### Selected passage:
** BEGIN **

[Coco] WANTED: MUSICTRS80 Code and Data

Arthur Flexser flexser at fiu.edu
Thu Oct 15 11:45:01 EDT 2020


I thought you might possibly be mistaken about that article being the first
4-voice sound for the CoCo, since I remembered that when I bought my CoCo,
there was an issue of Color Computer News in the box that had such an
example.  But I looked at issues in the Color Computer Archive, and it was
in the July, 1982 one (I remembered the yellow cover), a few months later
than the one you mention.

https://colorcomputerarchive.com/repo/Documents/Magazines/Color%20Computer%20News/Color%20Computer%20News%20%2310%20-%20July%201982.pdf

It is the article entitled "William Tell", by Garry Howard,  on p16, which
has the source for playing the William Tell Overture in 4 voices.  It may
not have been the first, but the source is quite legible, though you'd have
to be a masochist to type in all the music data by hand.  Might be
scannable, though.  There is no text accompanying the source listing (other
than the comments within it).  This makes me think that the author may have
been using some earlier source code and just contributed his WIlliam Tell
rendering to CCN.  So, perhaps the source is the same as the one you have
the semi-legible copy of?

Art

On Thu, Oct 15, 2020 at 10:06 AM Robert "Exile In Paradise" Murphey <
exile at weylan-yutani.com> wrote:

> Dear fellow CoConauts,
> I hope someone here can help chase down an article/code.

** END **

### Set task 1:
Output the listing's lines again, unchanged, starting at the line containing "You are a GUI" and running through the end of the listing, both ends included, and leave out the pictures.

### Recorded information:
** BEGIN **

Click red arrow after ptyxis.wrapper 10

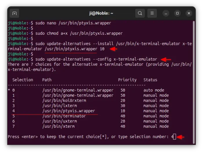113,49
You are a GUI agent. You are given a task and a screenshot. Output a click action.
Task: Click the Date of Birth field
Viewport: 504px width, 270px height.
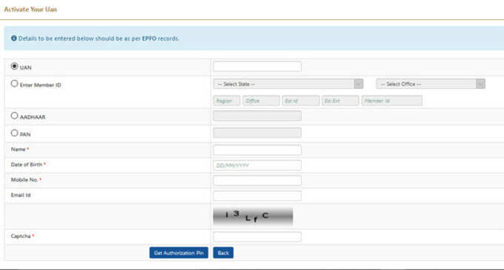click(257, 165)
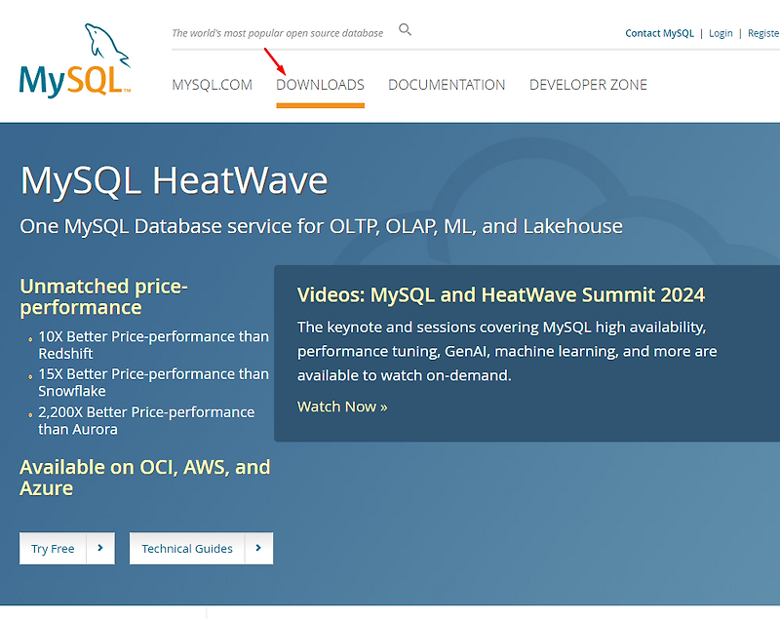Click the chevron beside Technical Guides
This screenshot has height=619, width=780.
pyautogui.click(x=259, y=548)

** END **

### Set task 2:
Return, word for word, the part of the mailing-list message about early 4-voice CoCo sound that opens with the words containing "I thought you" and closes with "one you mention.".

### Result 1:
You are a GUI agent. You are given a task and a screenshot. Output a click action.
Task: Click the Date of Birth field
Viewport: 504px width, 270px height.
click(257, 165)
Click the chevron beside Technical Guides
This screenshot has height=619, width=780.
pyautogui.click(x=259, y=548)

### Result 2:
I thought you might possibly be mistaken about that article being the first
4-voice sound for the CoCo, since I remembered that when I bought my CoCo,
there was an issue of Color Computer News in the box that had such an
example.  But I looked at issues in the Color Computer Archive, and it was
in the July, 1982 one (I remembered the yellow cover), a few months later
than the one you mention.